Don’t get me wrong – it’s not been a perfect experience. But I’m an experienced software developer with a reasonable amount of Linux knowledge, so when faced with problems I had the tools to figure things out. That being said, I think for a lot of folks Ubuntu would be a really great alternative. So much of our computer usage these days is Web-based, and the modern browsers these days provide a really stable cross-platform environment for virtually all popular websites and needs.

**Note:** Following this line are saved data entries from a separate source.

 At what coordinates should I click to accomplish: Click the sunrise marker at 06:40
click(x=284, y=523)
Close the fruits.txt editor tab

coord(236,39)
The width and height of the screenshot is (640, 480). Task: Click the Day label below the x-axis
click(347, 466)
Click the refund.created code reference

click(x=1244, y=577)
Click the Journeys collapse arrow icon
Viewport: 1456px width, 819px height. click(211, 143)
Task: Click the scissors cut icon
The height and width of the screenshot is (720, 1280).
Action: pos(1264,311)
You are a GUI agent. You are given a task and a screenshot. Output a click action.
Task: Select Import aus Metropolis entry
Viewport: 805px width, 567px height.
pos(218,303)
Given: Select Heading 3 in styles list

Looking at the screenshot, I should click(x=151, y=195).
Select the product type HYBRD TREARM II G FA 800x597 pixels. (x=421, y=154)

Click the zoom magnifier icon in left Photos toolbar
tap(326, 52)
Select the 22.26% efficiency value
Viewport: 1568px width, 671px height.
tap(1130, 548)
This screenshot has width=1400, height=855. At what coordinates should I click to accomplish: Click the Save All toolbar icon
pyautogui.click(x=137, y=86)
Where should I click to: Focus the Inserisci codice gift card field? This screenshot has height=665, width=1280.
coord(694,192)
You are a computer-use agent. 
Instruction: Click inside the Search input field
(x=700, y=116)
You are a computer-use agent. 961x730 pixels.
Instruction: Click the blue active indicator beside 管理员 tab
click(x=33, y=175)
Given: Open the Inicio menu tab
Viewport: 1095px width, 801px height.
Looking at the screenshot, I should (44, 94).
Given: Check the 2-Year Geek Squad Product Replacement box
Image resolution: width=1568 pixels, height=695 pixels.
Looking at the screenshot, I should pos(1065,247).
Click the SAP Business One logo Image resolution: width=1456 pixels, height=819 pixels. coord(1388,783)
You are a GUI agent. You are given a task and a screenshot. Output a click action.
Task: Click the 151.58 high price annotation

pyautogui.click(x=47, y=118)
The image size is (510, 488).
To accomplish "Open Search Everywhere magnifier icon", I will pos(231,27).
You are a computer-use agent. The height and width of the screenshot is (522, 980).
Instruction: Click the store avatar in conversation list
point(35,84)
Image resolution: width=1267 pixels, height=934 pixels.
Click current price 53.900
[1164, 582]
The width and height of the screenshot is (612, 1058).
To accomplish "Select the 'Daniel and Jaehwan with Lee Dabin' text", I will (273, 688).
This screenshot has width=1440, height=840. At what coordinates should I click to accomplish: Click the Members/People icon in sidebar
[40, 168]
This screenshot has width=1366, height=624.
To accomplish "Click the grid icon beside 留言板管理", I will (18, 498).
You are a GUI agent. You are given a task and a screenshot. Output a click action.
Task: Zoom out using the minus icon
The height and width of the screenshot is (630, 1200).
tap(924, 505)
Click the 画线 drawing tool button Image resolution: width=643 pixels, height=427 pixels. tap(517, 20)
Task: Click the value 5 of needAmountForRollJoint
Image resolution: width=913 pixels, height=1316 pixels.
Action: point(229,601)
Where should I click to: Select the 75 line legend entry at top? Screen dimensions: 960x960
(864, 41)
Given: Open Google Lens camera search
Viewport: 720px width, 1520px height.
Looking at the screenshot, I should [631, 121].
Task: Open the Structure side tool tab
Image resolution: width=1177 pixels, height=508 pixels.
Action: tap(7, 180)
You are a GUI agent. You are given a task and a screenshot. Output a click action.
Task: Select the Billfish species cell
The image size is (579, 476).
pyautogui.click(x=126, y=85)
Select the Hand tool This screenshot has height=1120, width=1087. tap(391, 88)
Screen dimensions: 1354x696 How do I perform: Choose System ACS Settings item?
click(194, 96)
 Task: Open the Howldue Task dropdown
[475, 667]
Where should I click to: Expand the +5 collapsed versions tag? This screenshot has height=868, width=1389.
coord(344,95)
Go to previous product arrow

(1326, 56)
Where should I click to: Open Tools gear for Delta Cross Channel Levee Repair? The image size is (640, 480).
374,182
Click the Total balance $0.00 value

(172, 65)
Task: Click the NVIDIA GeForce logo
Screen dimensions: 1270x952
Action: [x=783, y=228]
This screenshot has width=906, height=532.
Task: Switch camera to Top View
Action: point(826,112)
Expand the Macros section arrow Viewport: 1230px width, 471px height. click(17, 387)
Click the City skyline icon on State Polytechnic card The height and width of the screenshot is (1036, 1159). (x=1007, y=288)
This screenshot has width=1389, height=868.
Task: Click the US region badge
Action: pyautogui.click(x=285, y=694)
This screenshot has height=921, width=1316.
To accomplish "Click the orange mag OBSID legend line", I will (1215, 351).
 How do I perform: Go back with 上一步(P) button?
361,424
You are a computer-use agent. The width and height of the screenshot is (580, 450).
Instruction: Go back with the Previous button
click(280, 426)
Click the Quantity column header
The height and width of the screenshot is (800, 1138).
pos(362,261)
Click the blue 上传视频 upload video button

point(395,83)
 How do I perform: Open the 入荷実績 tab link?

For those times when a windows program is your only alternative (or you just want to check something out), the ‘WINE’ windows compatibility layer does a remarkable job of getting a LOT of windows programs running natively on linux/Ubuntu.
One thing I quite like about the Ubuntu experience is the Unity desktop/launcher – it has some great easy-to-use features, such as multiple desktops, and easy task switching with previews. When I’m doing web development, it’s not unusual for me to have 10 or more windows open at the same time, so those features really help me organize my workspace.
I still occasionally find myself ‘searching’ for the right way to accomplish some minor task (like restoring a minimized window), but I recently found this great ‘cheat sheet’ for Ubuntu which I highly recommend Ubuntu users to review and experiment with the features highlighted. Here’s a direct link to the document – I couldn’t find a link to the document on the author’s blog or I’d have sent you to his blog posting directly…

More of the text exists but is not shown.